15:00 11.8.4 ASTROBYTE: A MULTI-FPGA ARCHITECTURE FOR ACCELERATED SIMULATIONS OF SPIKING ASTROCYTE NEURAL NETWORKS
Speaker:
Shvan Karim, Ulster University, GB
Authors:
Shvan Haji Karim, Jim Harkin, McDaid Liam, Gardiner Bryan and Junxiu Liu, Ulster University, GB
Abstract
Spiking astrocyte neural networks (SANN) are a new computational paradigm that exhibit enhanced self-adapting and reliability properties. The inclusion of astrocyte behaviour increases the computational load and critically the number of connections, where each astrocyte typically communicates with up to 9 neurons (and their associated synapses) with feedback pathways from each neuron to the astrocyte.
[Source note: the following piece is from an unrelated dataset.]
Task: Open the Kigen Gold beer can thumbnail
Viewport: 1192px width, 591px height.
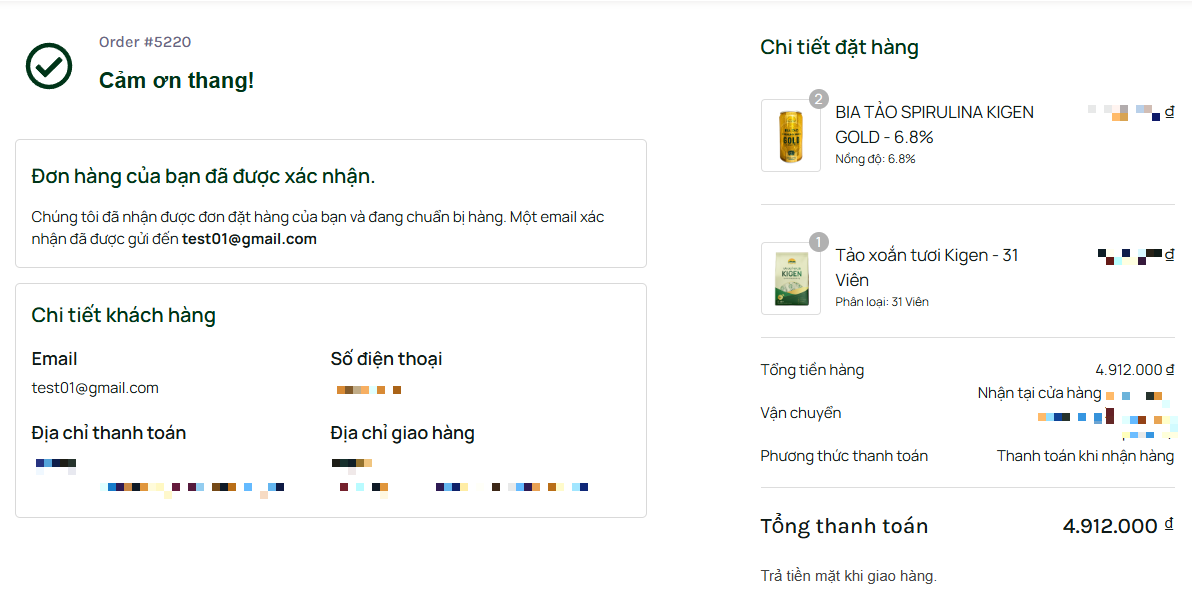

Each astrocyte cell also communicates with its neighbouring cell resulting in a significant interconnect density. The substantial level of parallelisms in SANNs lends itself to acceleration in hardware, however, the challenge in accelerating simulations of SANNs firmly resides in scalable interconnect and the ability to inject and retrieve data from the hardware. This paper presents a novel multi-FPGA acceleration architecture, AstroByte, for the speedup of SANNs. AstroByte explores Networks-on-Chip (NoC) routing mechanisms to address the challenge of communicating both spike event (neuron data) and numeric (astrocyte data) across significant interconnect pathways between astrocytes and neurons. AstroByte also exploits the NoC interconnect to inject data and retrieve runtime data from the accelerated SANN simulations. Results show that AstroByte can simulate SANN applications with speedup factors of between x162 -x188 over Matlab equivalent simulations.